I've done a bunch of work with our local Habitat for Humanity affiliate in Massachusetts. Over the past couple of years I've taken home about 1/2 cord of what I call "habiscraps" -- off-cuts of 2x4s (often 4" chunks from wall studs) or even better, the off-cuts from floor joists (2x10s).  These are kiln-dried pine, and they split really easy into 1x sticks (using my wedge and a 4-pound hammer, it's one-tap per split). The 1x sticks are just fantastic kindling. We just throw one or two sticks in on top of the coals, and then load it up with hardwoods on top.

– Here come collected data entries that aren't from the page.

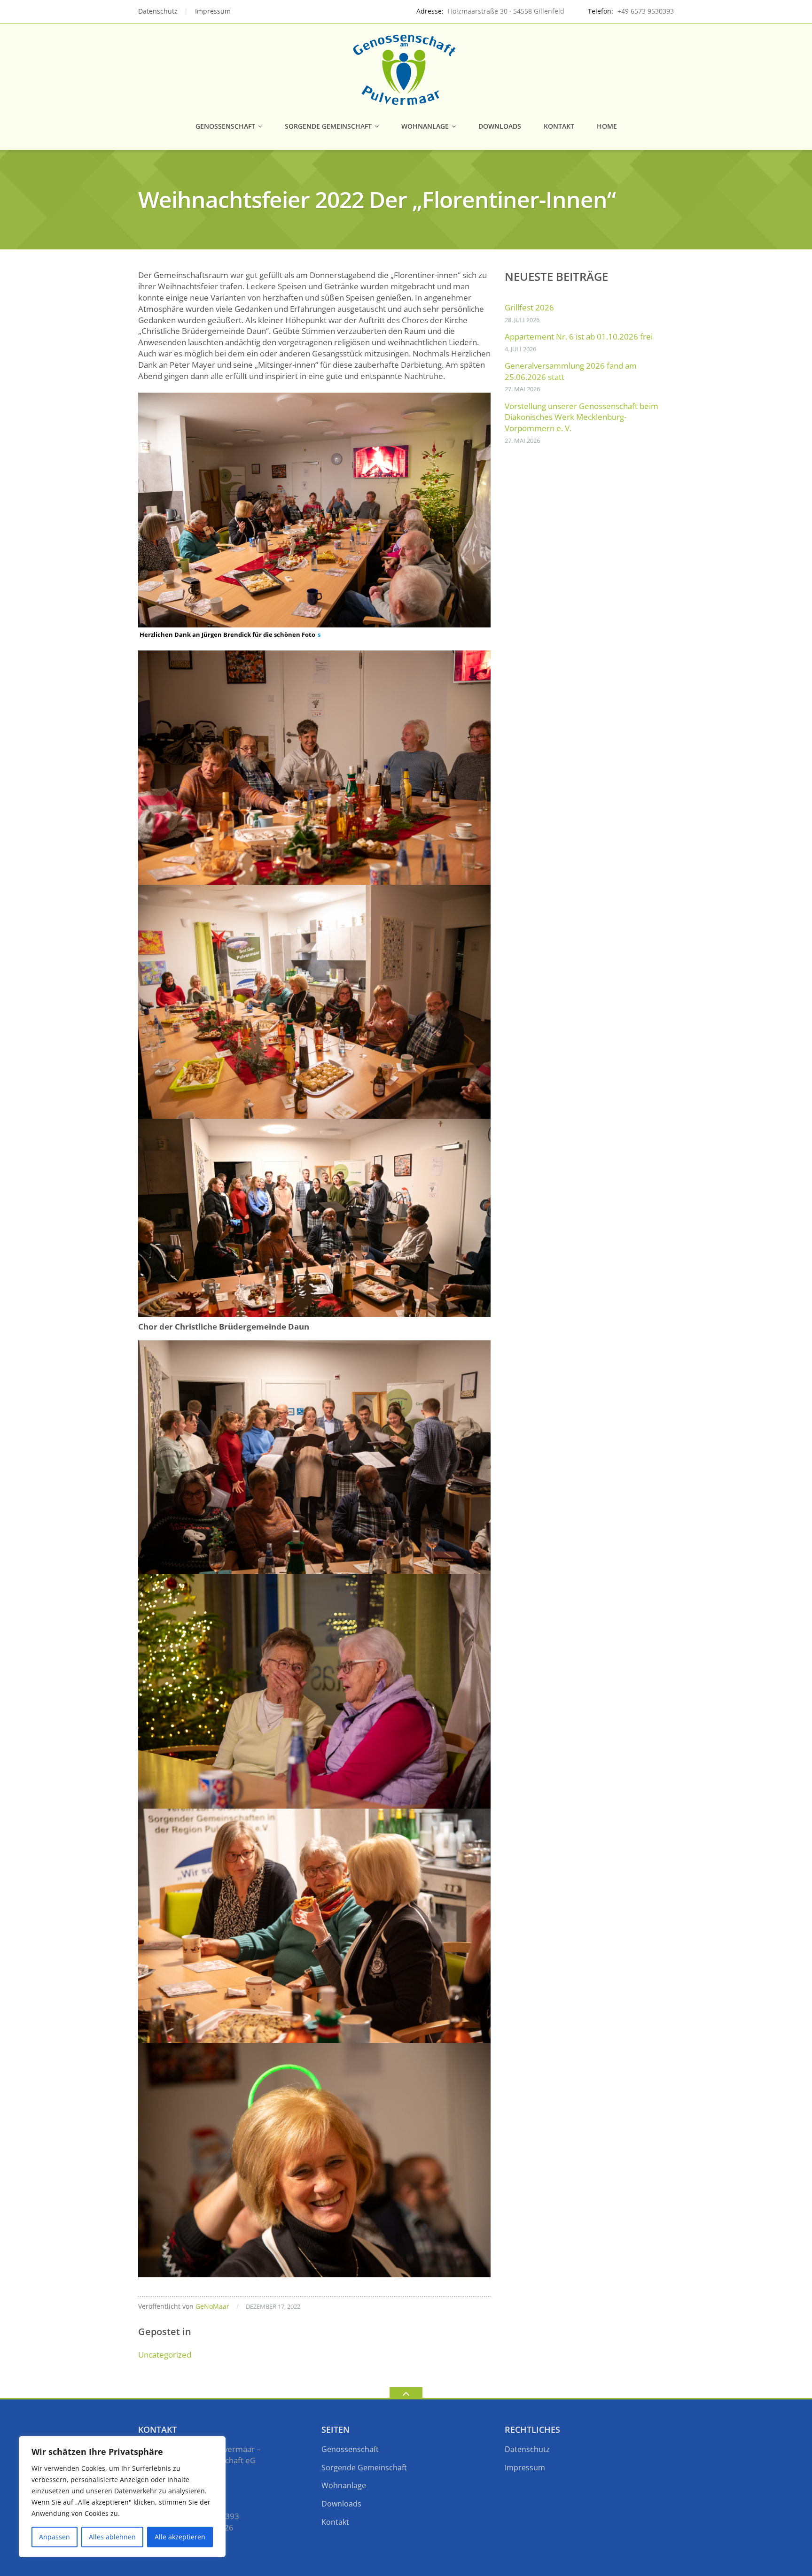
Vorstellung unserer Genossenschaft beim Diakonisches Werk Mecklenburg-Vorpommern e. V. (581, 417)
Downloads (499, 126)
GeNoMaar (212, 2306)
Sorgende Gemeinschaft (328, 126)
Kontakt (559, 126)
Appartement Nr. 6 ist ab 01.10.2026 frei (579, 336)
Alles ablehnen (112, 2536)
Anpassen (54, 2536)
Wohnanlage (425, 126)
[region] (122, 2496)
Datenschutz (158, 11)
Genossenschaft (225, 126)
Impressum (213, 11)
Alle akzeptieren (180, 2536)
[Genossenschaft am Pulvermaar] (406, 68)
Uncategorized (164, 2354)
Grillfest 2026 (529, 307)
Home (607, 126)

The best part of the deal was for Habitat: they would need to pay for the dumpster to haul these scraps away, and then they would be land-filled. What a waste. By taking them home, I save Habitat the disposal cost and get my kindling for free. I'm sure any local Habitat affiliate would gladly separate their scraps for you to come pick up.

-Aaron


----------



## awoodman (Dec 26, 2009)

They sell those little bundles around here at Quick Trips (convenience store).
After I got my log splitter yrs ago this buddy and I decided to sell a little fire wood to local apartment complexes to compete. We put flyer's out with Price Splitters as our name.

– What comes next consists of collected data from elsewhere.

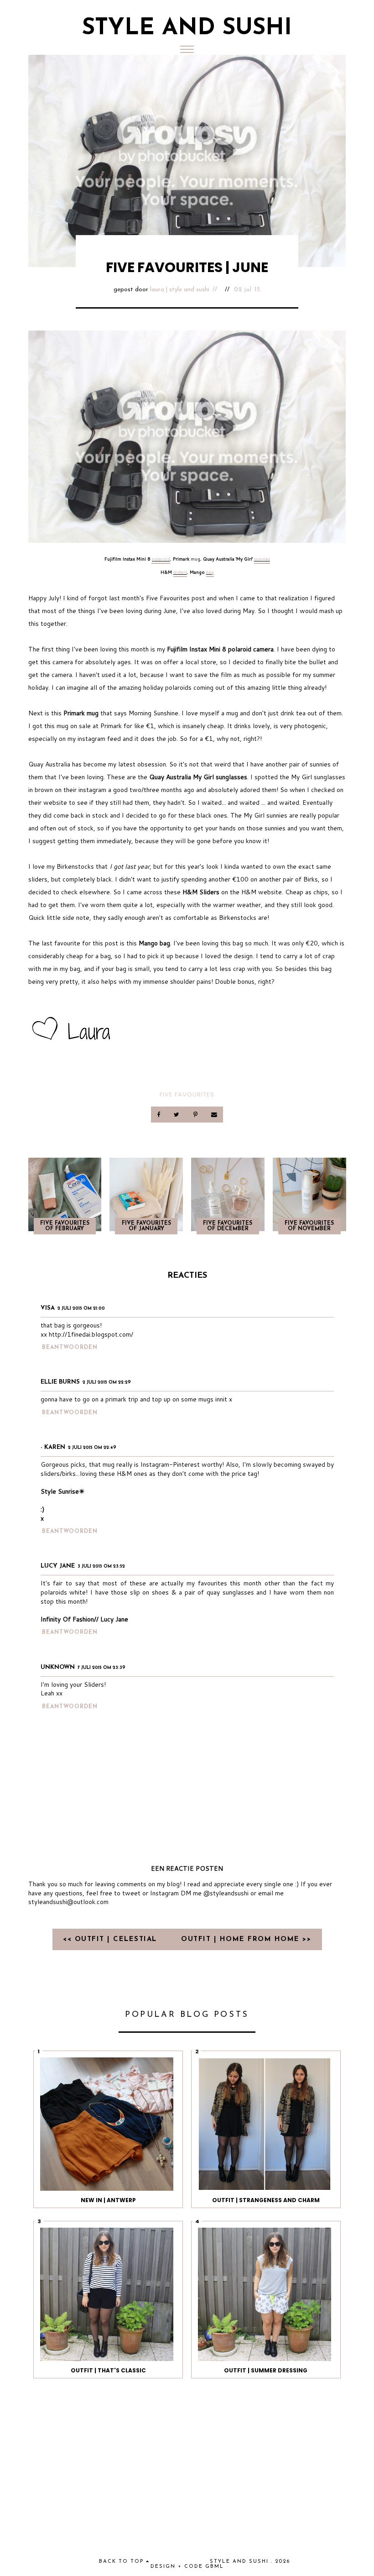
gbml (214, 2566)
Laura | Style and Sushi (179, 290)
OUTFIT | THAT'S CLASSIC (108, 2370)
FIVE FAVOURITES (187, 1094)
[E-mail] (214, 1115)
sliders (180, 572)
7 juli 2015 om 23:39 (101, 1667)
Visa (48, 1308)
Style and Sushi (187, 28)
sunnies (262, 559)
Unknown (58, 1667)
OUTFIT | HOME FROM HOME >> (246, 1939)
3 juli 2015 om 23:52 (101, 1566)
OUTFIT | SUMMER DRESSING (265, 2370)
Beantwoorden (70, 1347)
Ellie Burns (60, 1382)
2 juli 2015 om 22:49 (92, 1447)
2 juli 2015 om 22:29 (107, 1382)
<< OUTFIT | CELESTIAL (111, 1939)
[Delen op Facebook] (159, 1115)
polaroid (160, 559)
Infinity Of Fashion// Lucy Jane (84, 1619)
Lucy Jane (58, 1566)
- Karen (53, 1447)
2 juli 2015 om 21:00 (81, 1308)
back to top (122, 2561)
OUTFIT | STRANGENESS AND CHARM (266, 2200)
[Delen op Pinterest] (196, 1115)
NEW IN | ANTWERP (108, 2200)
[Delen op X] (177, 1115)
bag (210, 572)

We had access to acreage behind my house with lots of dying oak trees. We made about a thousand bucks carting 1/8 and 1/4 cords up flights of steps in the evening...........


----------



## Bigg_Redd (Dec 26, 2009)

heffergm said:
			
		

> *I should post this anonymously so as not to be
> laughed at,* but humour me.
> 
> Firewood bundles at Lowes. I haven't taken a close look,
> ...




You were right about that.  

BWAAAAA HA HA HAAAAAAA HA HA HAAAAAAAAAAAAA


----------